By the end of this article, you will have a comprehensive understanding of ranking methods in both Python and SQL, which will make you feel more confident in tackling ranking questions and analyzing datasets.

Parameters of the ranking function

The Pandas rank() function has several parameters that allow you to customize your ranking based on your dataset. These parameters include:

  • pct: to return percentile rankings
  • na_option: to control how nulls are dealt with during ranking
  • axis: to rank rows or columns.
  • numeric_only: to rank numeric or non-numeric columns

pandas.DataFrame.rank

DataFrame.rank(axis=0, method=’average’, numeric_only=false, na_option=’keep’, ascending=True, pct=False)

Pct = False

Did you know that in pandas, you can obtain percentage rankings instead of integer rankings? By default, the .rank() method sets ‘pct’ to False and returns integer rankings. However, when set to True, .rank() computes percentage rankings that are normalized from 0 to 1.
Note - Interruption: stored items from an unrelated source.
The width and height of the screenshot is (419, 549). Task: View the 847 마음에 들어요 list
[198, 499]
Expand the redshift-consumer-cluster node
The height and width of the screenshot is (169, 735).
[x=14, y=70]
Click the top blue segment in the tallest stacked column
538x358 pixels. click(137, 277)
Percentage rankings are useful when you want to compare rankings across different columns, regardless of their actual values. They provide a standardized way of measuring an individual’s performance or status relative to the rest of the group. This is why percentage rankings are commonly used in fields like education and healthcare.
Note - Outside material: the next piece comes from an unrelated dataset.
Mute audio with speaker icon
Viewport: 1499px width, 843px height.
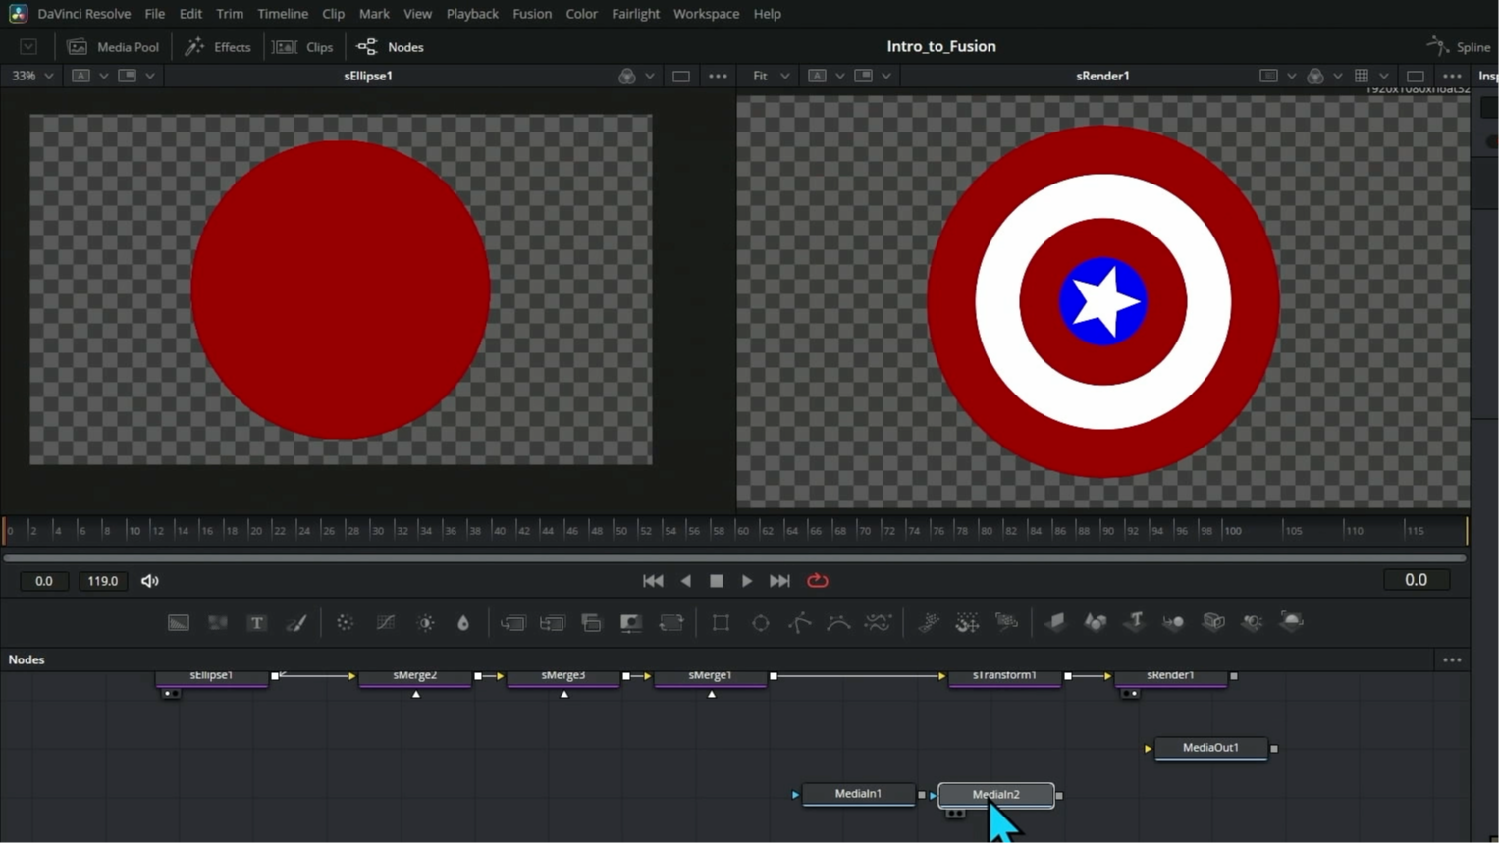150,581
So, what exactly is a percentage ranking and how is it calculated?

What is percentile ranking?

  • percentage of values in the distribution that are less than or equal to the given value or have a lower rank

Essentially, the percentile ranking tells you the percentage of values in the distribution that are less than or equal to the given value or have a lower rank. For example, if a student scored 80 out of 100 on a test and the distribution of scores in the class is such that 60% of the students scored below 80, then the percentile ranking of the student’s score is 60%.

Let’s look at a question example from General Assembly.
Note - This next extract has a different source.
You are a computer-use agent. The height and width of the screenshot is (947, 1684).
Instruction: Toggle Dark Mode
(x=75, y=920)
Find the 80th percentile of hours studied. Output hours studied value at specified percentile.

Table: sat_scores

Python and SQL Ranking Question Example

Link to the question: https://platform.stratascratch.com/coding/9611-find-the-80th-percentile-of-hours-studied

We have to find the 80th percentile of hours studied. In other words, “80% of the students studied less than x hours?”

To solve this, we will have to use the ranking function, setting pct to True. For comparison, let me also display the default ranking option here.

# Import your libraries
import pandas as pd

# Start writing code
sat_scores.head()

sat_scores['percentile_rank'] = sat_scores['hrs_studied'].rank(axis = 0 , pct = True)
sat_scores['rank'] = sat_scores['hrs_studied'].rank(axis = 0)
sat_scores[['hrs_studied', 'rank', 'percentile_rank']].sort_values(by='percentile_rank', ascending=False)

As you can see, the top value (i.e. 200 hours) gets a percentile rank of 1 because 100% of the values are ranking below this (while the lowest will get 0 because it is already the lowest rank).

In case of ties here, rankings are determined by the average percentile rank of the tied group.

na_option = ‘keep’

The ‘na_option’, which allows you to control how nulls are dealt with during ranking. By default, na_option is set to ‘keep’, which means that there is no ranking returned for these records. However, you can set the na_option to ‘bottom’ or ‘top’ which assigns either the lowest or highest rank to these rows.

# Import your libraries
import pandas as pd
import numpy as np
# Start writing code
sat_scores.head()

sat_scores['rank_default'] = sat_scores['hrs_studied'].rank()
sat_scores['rank_natop'] = sat_scores['hrs_studied'].rank(na_option='top')
sat_scores['rank_nabottom'] = sat_scores['hrs_studied'].rank(na_option='bottom')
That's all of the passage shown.